Apabila sekitar 1,2 juta kilo biodiesel dari kelapa sawit diganti dengan minyak jelantah yang dikumpulkan dari sektor rumah tangga, maka bisa menghemat sekitar Rp 4,2 triliun. Angka itu sesuai dengan angka data produksi biodiesel dari 2020. Namun, ada tantangan untuk mewujudkan hal tersebut.
"Kita enggak menutup mata pengumpulan use cooking oil dari sektor rumah tangga akan sangat susah dilakukan, bukan berarti susah itu enggak bisa dilakukan," pungkas Tenny Kristiana, Researcher ICCT untuk Program Bahan Bakar.
Pada 2018, studi The International Council on Clean Transportation (ICCT) menyebutkan produksi minyak jelantah dari restoran, hotel, hingga sekolah mencapai 157 juta liter untuk wilayah perkotaan saja. Adapun produksi dari sektor rumah tangga bahkan mencapai 1.638 juta liter.
Meski demikian, minyak jelantah adalah salah satu limbah minyak kelapa sawit yang keberadaannya membahayakan lingkungan dan kesehatan. Mengutip kajian ICCT, berdasarkan survei yang dilakukan pada 2017 menemukan bahwa 51% minyak jelantah rumah tangga di Tangerang menjadi limbah yang mencemari lingkungan.
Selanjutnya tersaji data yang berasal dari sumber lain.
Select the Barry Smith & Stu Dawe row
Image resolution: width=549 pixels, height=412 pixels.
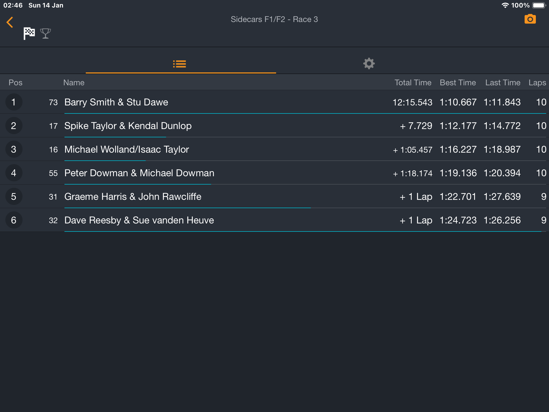point(275,102)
Sebesar 39% terbuang di selokan dan 4% mencemari tanah. Hal tersebut juga terjadi di Bogor (2015) di mana 51% of UCO rumah tangga di Bogor menjadi limbah selokan sedangkan 17% mencemari tanah.
Â
Saksikan video pilihan di bawah ini:
Ancaman Kesehatan
Di sisi kesehatan, minyak jelantah juga menjadi ancaman bagi tinggginya jumlah penyakit kronis layaknya jantung, kolesterol, stroke, hingga kanker. Minyak goreng sawit berbahaya bagi kesehatan jika digunakan kembali untuk memasak dalam bentuk jelantah karena proses pemanasan yang lama ataupun berulang akan menyebabkan oksidasi dan polimerisasi asam lemak yang menghasilkan radikal bebas senyawa peroksida yang bersifat toksis bagi sel tubuh.
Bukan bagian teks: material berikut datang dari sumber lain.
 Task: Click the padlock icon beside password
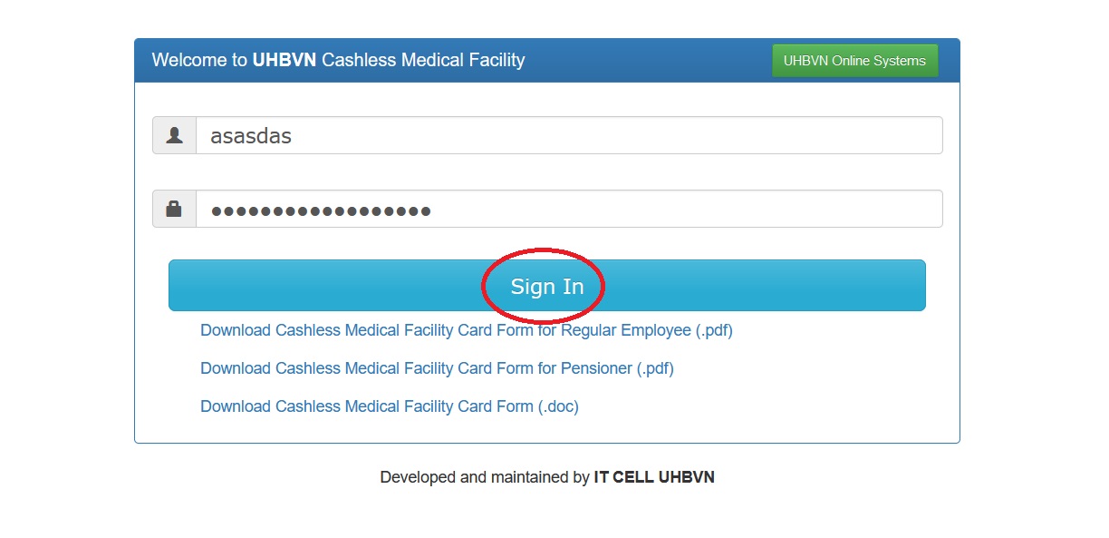click(x=174, y=209)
Di sisi lain, pemerintah sedang menggalakan program Bahan Bakar Nabati (BBN) melalui produksi biodiesel untuk mewujudkan ketahanan energi masa depan. Bahan baku pembuatan biodiesel berasal dari minyak sawit (CPO) yang dapat menghasilkan bahan bakar pengganti solar.
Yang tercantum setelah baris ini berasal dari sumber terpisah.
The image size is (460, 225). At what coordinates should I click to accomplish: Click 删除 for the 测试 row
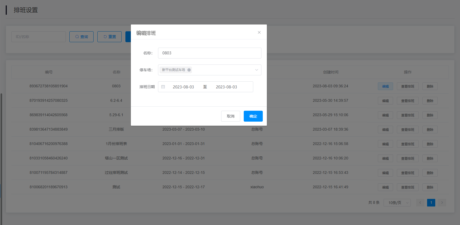pos(430,187)
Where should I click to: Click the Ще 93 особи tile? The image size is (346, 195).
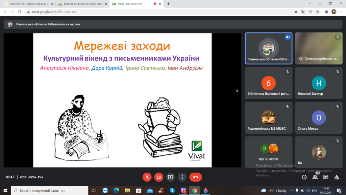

Bahkan Pada Desember 2019, Presiden Jokowi meluncurkan program Biodiesel 30 persen untuk mendukung program mengurangi impor energi. Adapun pada 2020, pemerintah kian ambisius untuk menggenjot biodiesel kualitas B40 hingga B50.
Oleh karena itu, limbah minyak jelantah yang melimpah dapat dimanfaatkan menjadi berkah untuk mendukung program pemerintah sebagai alternatif bahan baku biodiesel.
Berdasarkan data ICCT dari total produksi minyak jelantah 2018, mampu berkontribusi terhadap 35% produksi biodiesel nasional. Tentu fakta tersebut merupakan potensi yang cukup besar. Selain itu, penggunaan minyak jelantah lebih ramah lingkungan dan berkelanjutan.